Young Adult: Can’t Find My Way Back Home

(© 2011 - Paramount Pictures)

In Young Adult, Mavis (Charlize Theron) is an impossibly beautiful (and she knows it), divorced writer of young adult fiction in her mid to late 30s who lives self-absorbedly in big city Minneapolis, parties too often, drinks too much, sleeps with the TV on tuned perpetually to The Kardashians, isn’t the least bit nice, and yet now wishes she could have done things differently. So she decides to go back to her suburban Mercury, Minnesota roots and try to reunite with her long-lost high school love – the one that got away.

So far, this film has all the makings of a romantic comedy starring the interchangeable Jennifer Aniston, Julia Roberts, or Sarah Jessica Parker. Throw in Jason Bateman, Ryan Reynolds, or Josh Duhamel and, ladies, we’ve got the perfect recipe for a feel-good movie that you can relate to and walk out of feeling like true love is possible for you too, right?

Wrong!

 
Young Adult comes from the razor-sharp pen of Diablo Cody (the author of Juno). Her mercilessly cynical writing is immensely entertaining, poignant, and funny…and all too uncomfortably relatable to a generation of women and men who suddenly find all their friends evaporating into an incessantly-self-described state of blissful matrimony and parenthood, while they’re in a suspended state of discontented adolescence. Stuck in such a purgatory, even the strongest willed among us surely have considered doing what Mavis does by going back home and righting the wrongs of the past.

However, as the cliché states: You can’t go back home.
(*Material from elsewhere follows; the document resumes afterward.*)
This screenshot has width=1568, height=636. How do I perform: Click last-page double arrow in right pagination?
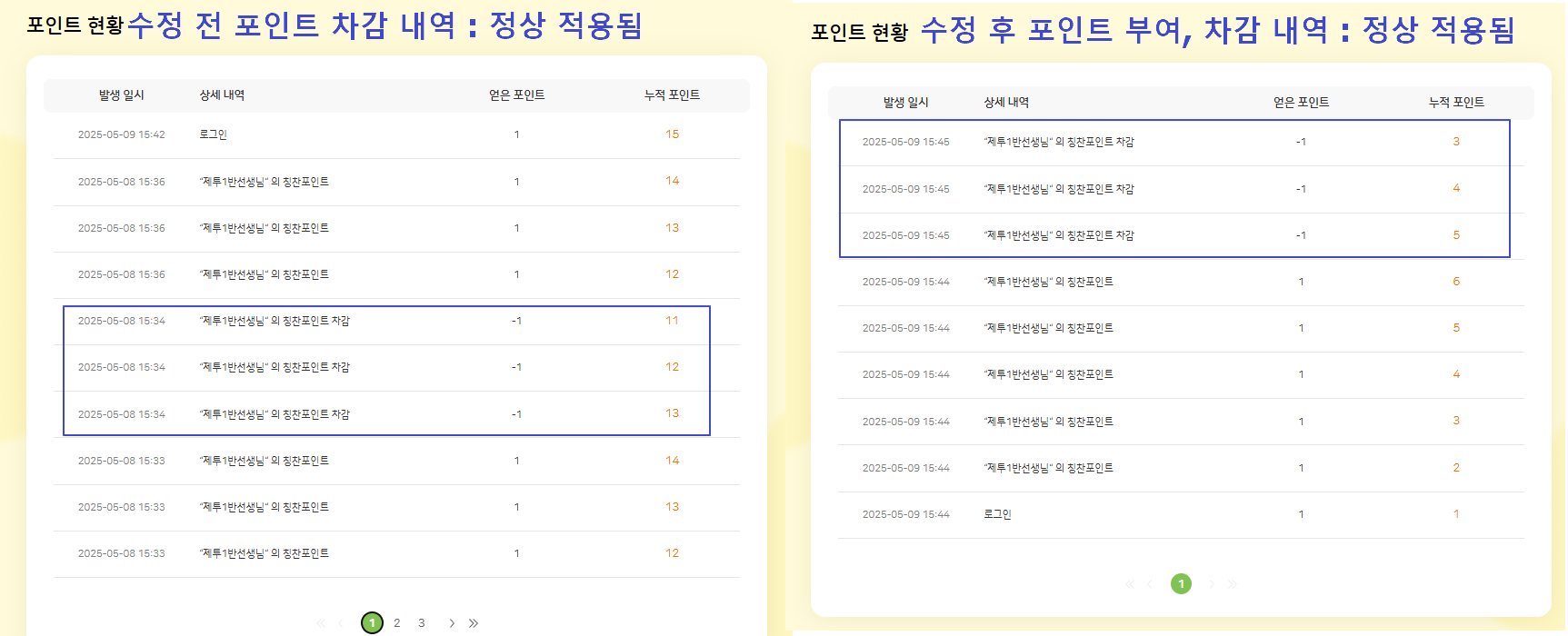[x=1233, y=584]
Your mirror may deceive you into thinking you haven’t changed, but the people, consequences, and circumstances you’ve left behind have. Mavis returns home, meets up with her old boyfriend Buddy to whom she’s pinned all her hopes and dreams for the future…and hits the brick wall – or street lamp (see the movie!) – of reality.

Theron would be a solo tour de force of nature in this movie if not for comedian Patton Oswalt’s portrayal of Matt, the perpetual loser/geek who was literally scarred for life by high school (again, see the movie!) and who still collects action figures, distills homemade bourbon, and owns a collection of ‘90s indie-rock t-shirts. Mavis may have ignored Matt throughout high school, but now years later, with all the reluctance and disdain of the still-mean prom queen forced to acknowledge the class geek, she grows to rely on him as her confidante, voice of reason, drinking buddy, and more.
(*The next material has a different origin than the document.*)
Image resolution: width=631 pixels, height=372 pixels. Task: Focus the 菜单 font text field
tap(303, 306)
While the Mr. Big-dreaming fans of a certain franchise may find this movie and Mavis abhorrent, welcome to the dark and real side of life (or as real as a comedic film gets) and embrace the uncomfortable humor of Young Adult.

Seemingly free of the constraints of Hollywood focus group audiences, America’s Sweethearts, and cliché, Cody has teamed up with the equally talented devil-and-single-women-may-care Theron to produce a wholly unsympathetic character and date movie from hell – and it's a damn good one!